Mahatma Gandhi · Lokmanya Tilak · Swami Ramsukhdas
Modern
Ramsukhdas draws out two points the others do not. First, 'avadhya' has two distinct senses: 'should not be slain' and 'cannot be slain'. A cow is avadhya in the first sense, since slaying it is a sin, but the self is avadhya in the second, stronger sense: its slaying simply cannot occur and no one is able to bring it about. Second, he notes that Krishna deliberately avoids technical philosophical pairs like self-and-not-self or brahman-and-soul, using instead plain words like body and indweller, perishable and imperishable. The reason is that study is one thing and direct experience another; the discrimination between indweller and body is the lived prerequisite for every path, jnana, karma, and bhakti alike, and merely learned philosophy does not remove anyone's grief.
Swami Ramsukhdas
A Seeker Asks
If no one can truly be killed and I should grieve for no one, does this verse make killing weightless and license me to slay?
No, and the commentators are careful to block exactly this misreading. The argument up to here removes only one thing: the fear and sorrow attached to death, on the ground that the self is immortal and the body is mortal anyway. It says nothing about whether a given act of killing is right or wrong.
Lokmanya Tilak · Madhusūdana Sarasvatī
Tilak states plainly that drawing 'so there is no sin in killing' from the immortality of the self would be a very serious mistake. The words 'dying' and 'killing' have only been analyzed to lift the dread of death; unjustified killing, and suicide too, remain grave wrongs. The real subject the Gita is moving toward is the discrimination between dharma and adharma, right and wrong, which is a separate question from whether the self can die.
Lokmanya Tilak
This is why the verse functions as a turning point rather than a permission.

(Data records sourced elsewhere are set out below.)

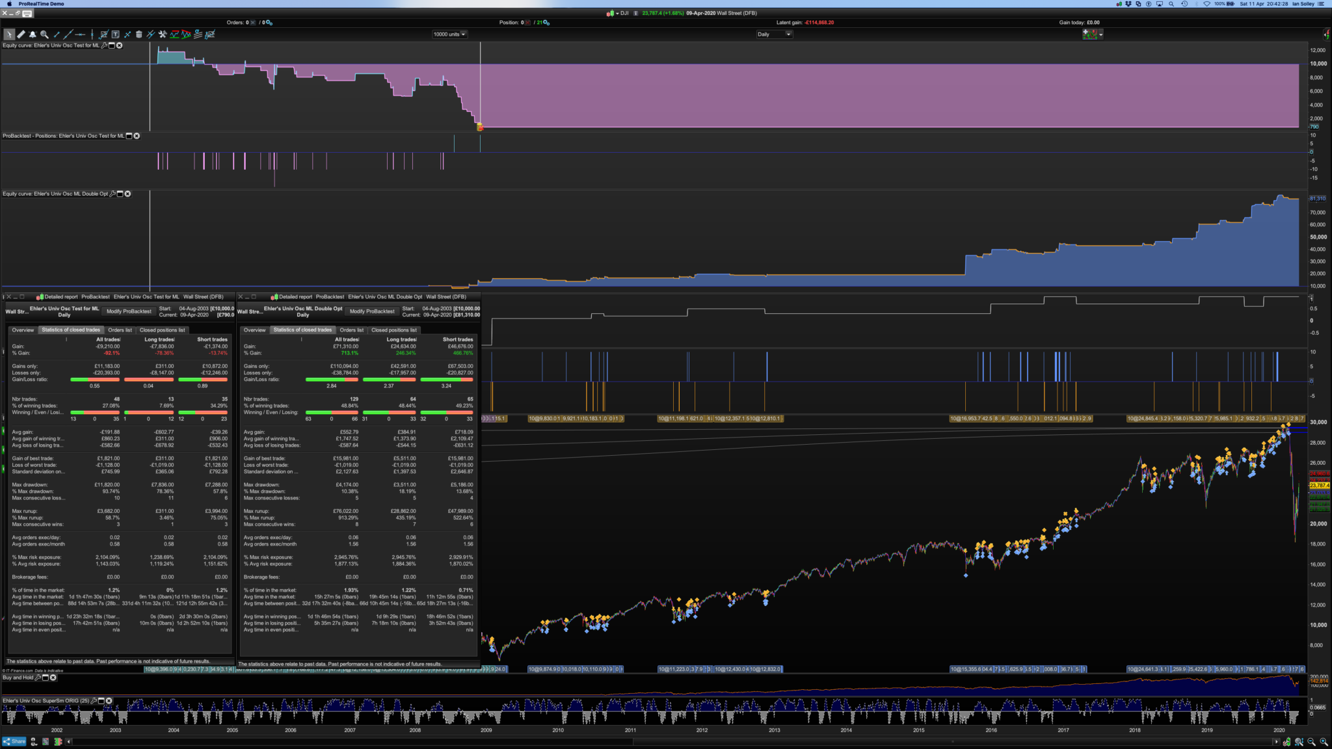Close Equity curve ML Double Opt panel
The image size is (1332, 749).
tap(127, 194)
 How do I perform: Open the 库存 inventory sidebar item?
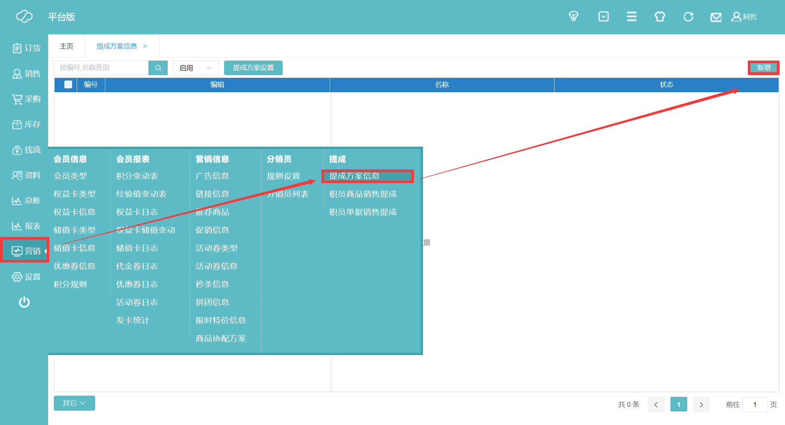point(26,124)
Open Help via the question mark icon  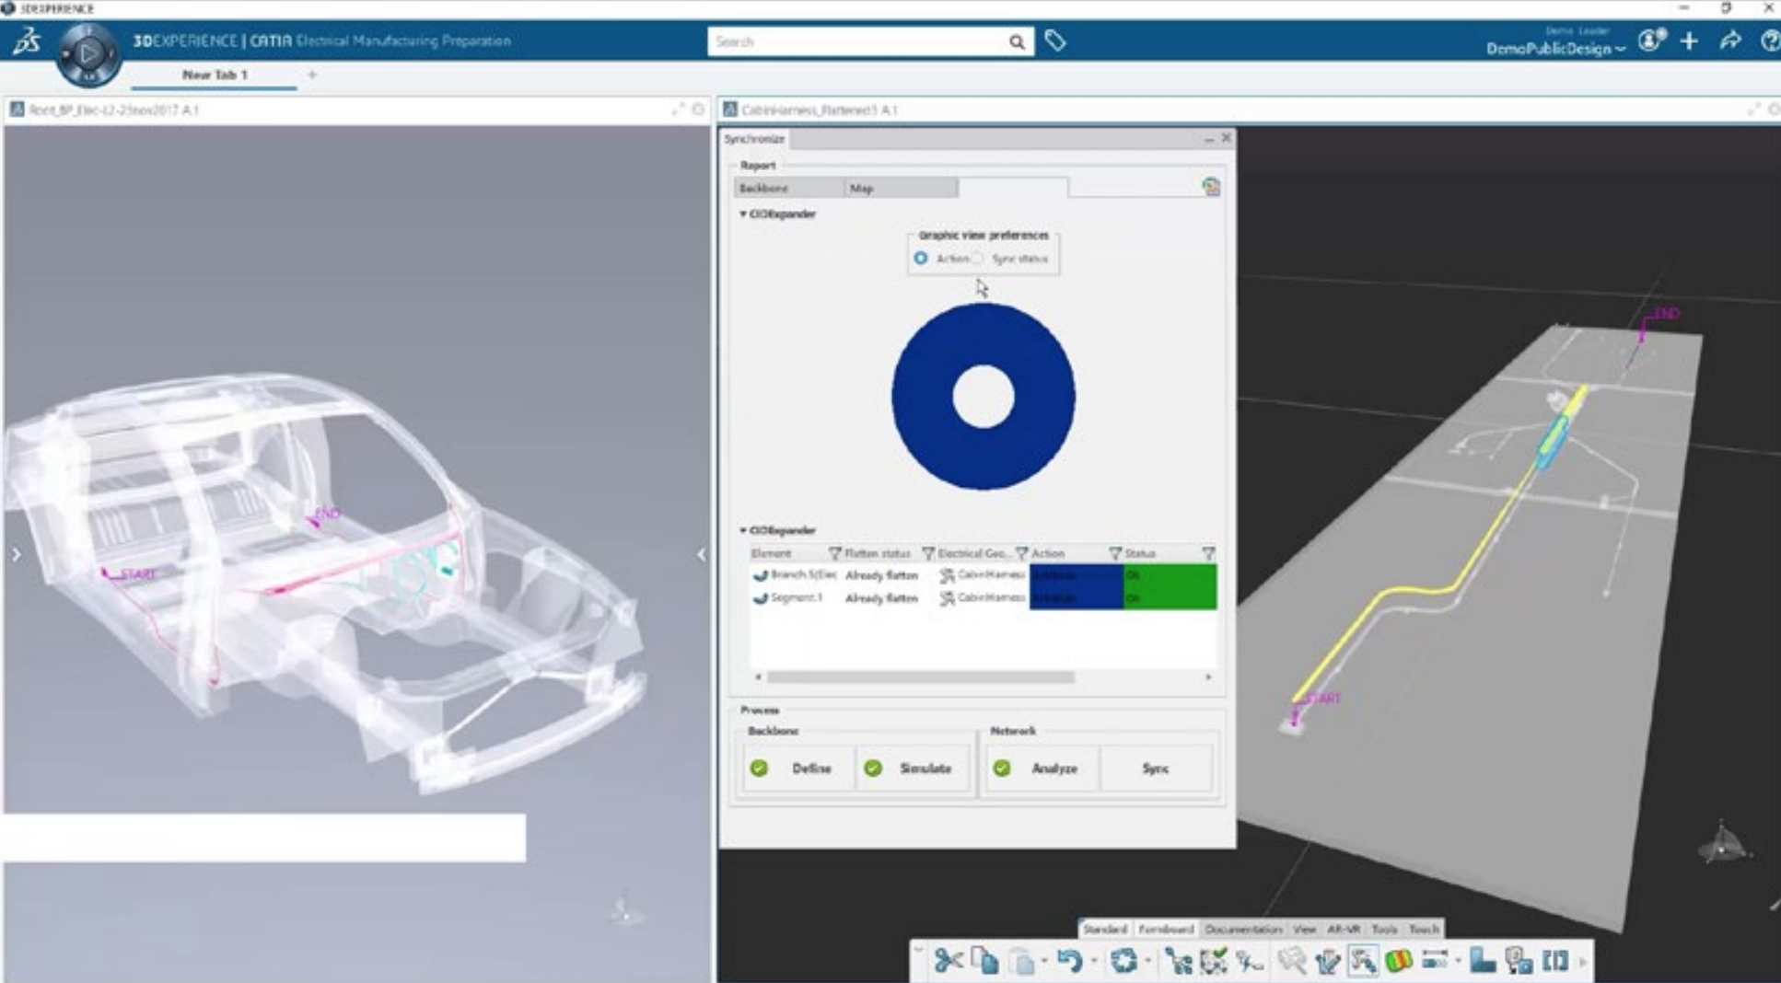point(1770,41)
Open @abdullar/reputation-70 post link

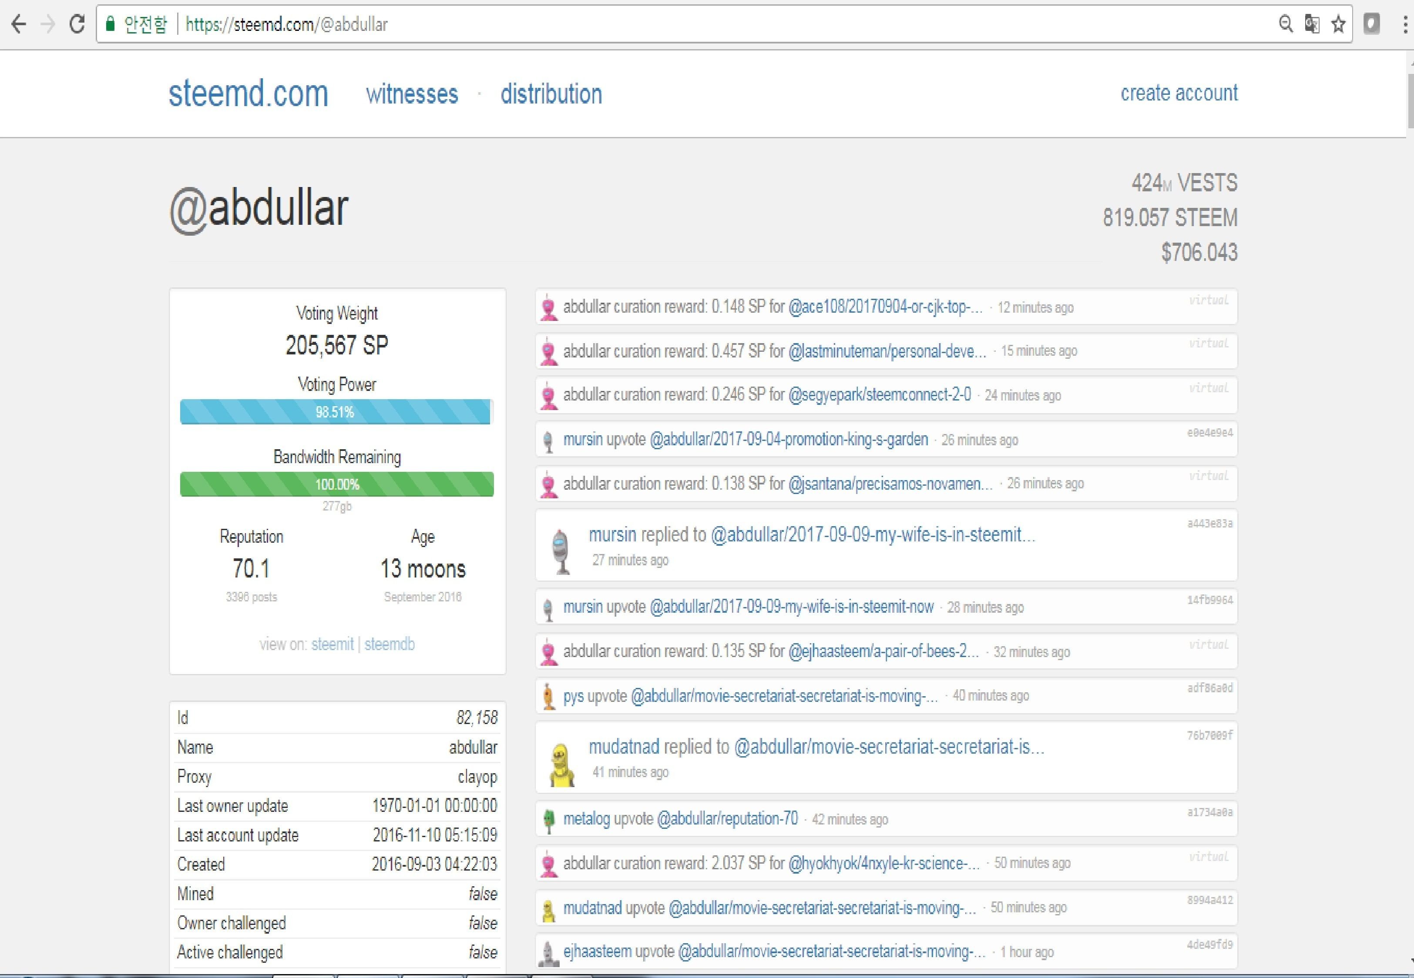click(x=727, y=819)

Having closed the case against grief, Krishna immediately opens a new and independent reason for Arjuna to act: the duty proper to a warrior. He must still justify why one person should fight at all, and he does so on the ground of duty, not on the ground that death is unreal.

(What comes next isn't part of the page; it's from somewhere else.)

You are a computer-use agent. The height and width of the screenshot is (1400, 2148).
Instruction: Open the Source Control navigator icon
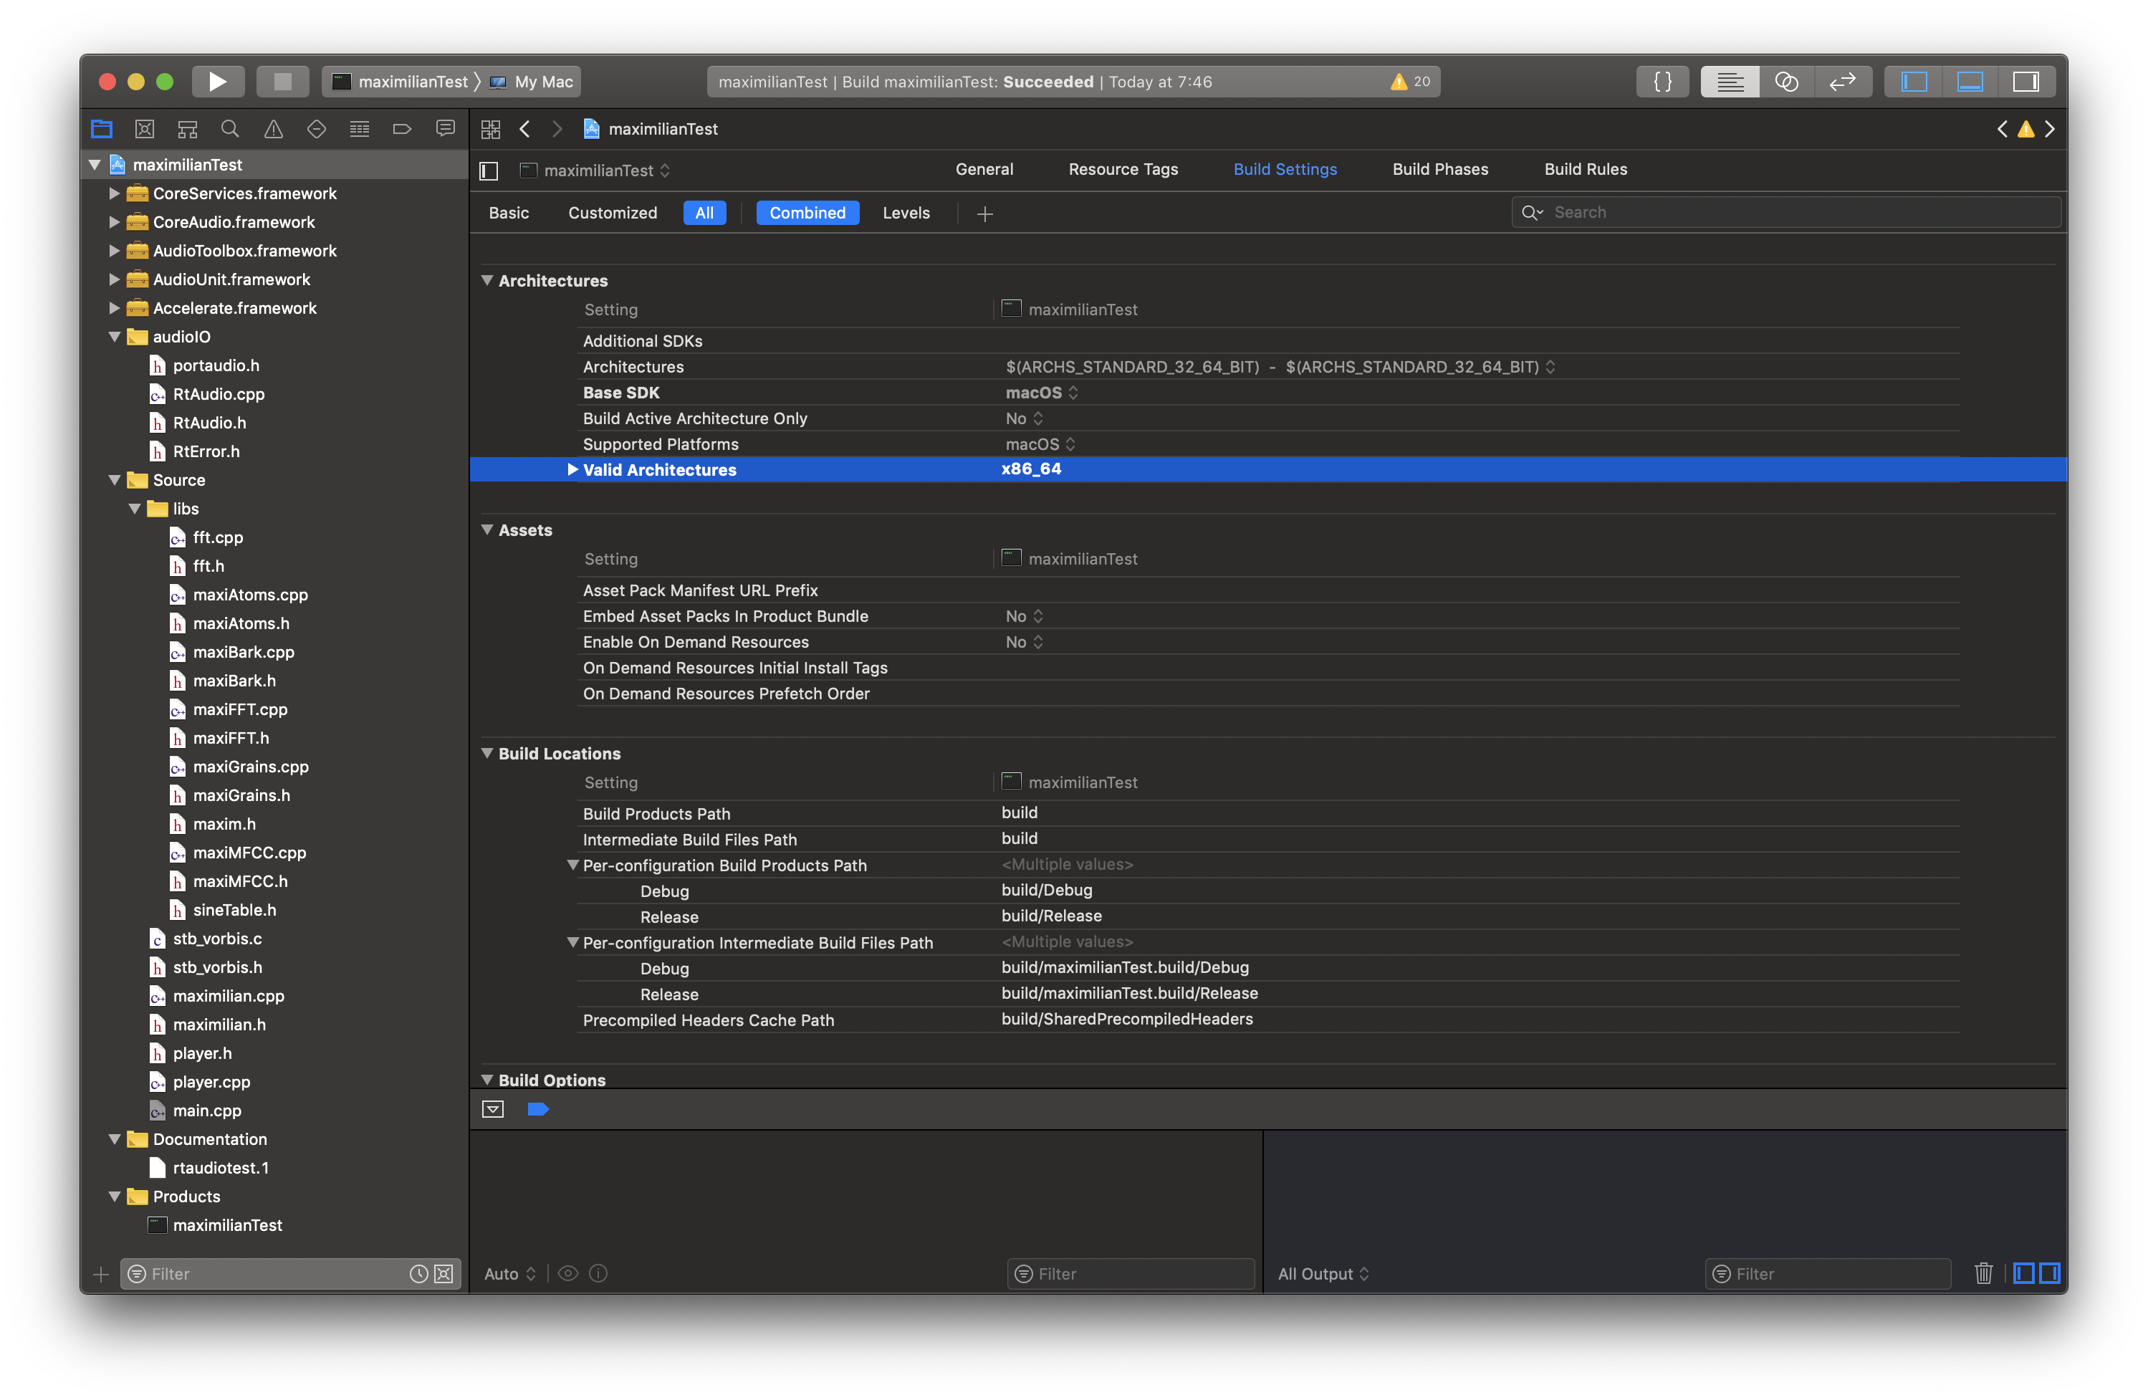[x=144, y=129]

Śrīla Viśvanātha · Mahatma Gandhi · Swami Ramsukhdas · Śrī Nīlakaṇṭha
Contemplation
Ramsukhdas turns this from a doctrine into something you can verify in your own experience right now. Watch your own life: there was childhood, then youth; sickness came and sickness went; states keep changing. But notice that there is a knower of all these states who does not change, otherwise who would be there to notice that the body and its conditions are changing at all? The body alters every moment; the one who is aware of the alteration stays the same. The changing and the unchanging can never be one and the same thing. He warns that this is not the same as collecting information from books, where brahman, soul, and world all become mere objects to study and store. The seeker's aim is to actually experience that the indweller is one and the body another. If that single discrimination is truly known and not merely learned, he says, grief becomes impossible.